Part of the inspiration for Sophie’s aesthetic was informed by Patti Smith and Anna’s reading of the legendary rock singer’s memoir, Just Kids.

“Mostly I started thinking of Patti Smith when I thought of what Sophie would look like. Because Patti Smith sort of famously had this androgynous quality and this particular striking quality in photographs,” Anna said. “I think her politics have involved over time but it’s interesting too because she’s not queer, or I don’t think she’s had relationships with women. She’s very clear about that in her book. Her statements about queer sexuality in general are kind of complicated in the book, so I don’t know that she would be—she’s not a model for Sophie’s sexuality, certainly, or how to think about that, but more like Sophie has a particular kind of image that go across different boundaries of gender expression, and I thought about Patti Smith when I thought about that.”

Patti Smith in 1974Patti Smith Portrait Session

Sophie Stark is enigmatic and has an intensity about her that draws people in, but she’s still, as Anna puts it, “a jerk.”

“I like her, I love her. I love all of the characters in the book. But, like I said, she kind of came to me fully-formed and I was drawn to the idea of her from the beginning,” Anna said. “But she’s a jerk. She’s really mean. As I was writing the book, I thought a lot about male artists over the course of history and all of them have been jerks—not all of them, but there is this kind of mythos or even this charisma around the really difficult male artists who sometimes treat people really badly, and female artists don’t always get to have that kind of mythos and that charisma. So I really wanted to write a female character that does get to have that. But the flip side of that is that person is going to be a jerk.”
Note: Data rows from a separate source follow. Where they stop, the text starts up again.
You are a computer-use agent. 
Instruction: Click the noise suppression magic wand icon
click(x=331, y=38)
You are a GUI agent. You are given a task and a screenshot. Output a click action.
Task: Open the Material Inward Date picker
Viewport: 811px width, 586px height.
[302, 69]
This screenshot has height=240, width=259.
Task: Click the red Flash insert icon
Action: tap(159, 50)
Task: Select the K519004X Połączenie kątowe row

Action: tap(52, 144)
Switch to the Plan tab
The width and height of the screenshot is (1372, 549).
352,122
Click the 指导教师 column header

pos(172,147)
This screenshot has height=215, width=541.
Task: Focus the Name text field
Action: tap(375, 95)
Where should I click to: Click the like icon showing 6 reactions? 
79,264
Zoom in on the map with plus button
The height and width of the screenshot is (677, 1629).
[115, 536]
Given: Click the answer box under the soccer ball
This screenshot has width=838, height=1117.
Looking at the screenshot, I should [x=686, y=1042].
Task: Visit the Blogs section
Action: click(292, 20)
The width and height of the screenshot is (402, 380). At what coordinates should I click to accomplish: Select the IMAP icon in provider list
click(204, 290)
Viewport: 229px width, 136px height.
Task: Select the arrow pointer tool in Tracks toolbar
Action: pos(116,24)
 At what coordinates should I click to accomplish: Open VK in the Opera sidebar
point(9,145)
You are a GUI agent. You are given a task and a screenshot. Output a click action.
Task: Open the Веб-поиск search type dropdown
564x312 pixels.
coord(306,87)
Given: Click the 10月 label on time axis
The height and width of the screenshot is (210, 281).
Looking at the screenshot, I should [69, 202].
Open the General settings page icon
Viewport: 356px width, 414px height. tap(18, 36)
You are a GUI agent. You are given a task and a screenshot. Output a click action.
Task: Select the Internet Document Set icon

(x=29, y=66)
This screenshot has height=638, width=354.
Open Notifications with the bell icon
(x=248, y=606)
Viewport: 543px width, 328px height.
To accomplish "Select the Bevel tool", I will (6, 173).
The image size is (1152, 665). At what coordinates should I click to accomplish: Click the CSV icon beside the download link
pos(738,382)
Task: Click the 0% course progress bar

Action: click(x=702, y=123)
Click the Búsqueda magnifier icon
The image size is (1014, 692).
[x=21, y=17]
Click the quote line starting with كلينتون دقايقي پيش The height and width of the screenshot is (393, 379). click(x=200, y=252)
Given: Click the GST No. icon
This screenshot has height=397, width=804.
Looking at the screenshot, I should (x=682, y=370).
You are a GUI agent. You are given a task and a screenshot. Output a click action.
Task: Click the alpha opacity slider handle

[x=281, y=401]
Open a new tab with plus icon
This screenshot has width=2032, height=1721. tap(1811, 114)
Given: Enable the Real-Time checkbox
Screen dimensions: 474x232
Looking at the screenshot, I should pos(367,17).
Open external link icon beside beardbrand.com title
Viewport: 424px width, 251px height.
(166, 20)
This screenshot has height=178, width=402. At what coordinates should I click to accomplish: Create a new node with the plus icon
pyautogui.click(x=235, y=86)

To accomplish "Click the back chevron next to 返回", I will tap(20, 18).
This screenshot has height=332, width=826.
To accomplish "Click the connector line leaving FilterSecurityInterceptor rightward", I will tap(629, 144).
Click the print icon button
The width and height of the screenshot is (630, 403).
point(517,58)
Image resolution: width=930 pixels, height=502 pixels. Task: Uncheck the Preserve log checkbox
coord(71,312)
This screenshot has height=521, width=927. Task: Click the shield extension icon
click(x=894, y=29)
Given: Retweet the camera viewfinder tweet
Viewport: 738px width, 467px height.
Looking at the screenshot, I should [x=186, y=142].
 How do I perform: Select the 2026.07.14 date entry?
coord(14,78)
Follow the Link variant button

To be fair, we never get Sophie’s side of the story as she doesn’t narrate any chapters of the book. Anna said she never considered trying to speak for Sophie because “the core of her is really kind of unknowable.”

“I say this at readings sometimes: She wouldn’t let me write from her point of view,” Anna said. “But it was really important to me to preserve that core. Like you can’t really know, and I think that would have been taken away if she were to speak for herself.”

As the title suggests, the book ends with Sophie’s death, although I won’t spoil the details. Anna said she considered letting her live in early drafts, but that it felt too necessary to see her through until her very end.

“I thought maybe I could have her disappear and no one hears from her ever again. Or maybe I could have her disappear and then every now and then, people think they see her having a drink in a remote place kind of thing,” Anna said. “But ultimately I felt like it didn’t make any sense. I just felt like the arc of her life needed to happen the way it did, both for the way the plot works but also kind of for the way she looks at the world and looks at her own self and her legacy and her art.”

The Life and Death of Sophie Stark is the story of the legacy from those who were as close to knowing her as humanly possible, which sadly suggests Sophie is kind of a sociopath.

“She’s someone who kind of like takes a lot from people and occasionally she gives back, but she’s not a person who is finding a lot of ways to give back to the people that care about her,” Anna said. The Life and Death of Sophie Stark is about queer woman character with mythos, charisma and a trail of broken hearts; a dark but rich read you will want to devour, Sophie Stark-style.

The Life and Death of Sophie Stark is available now.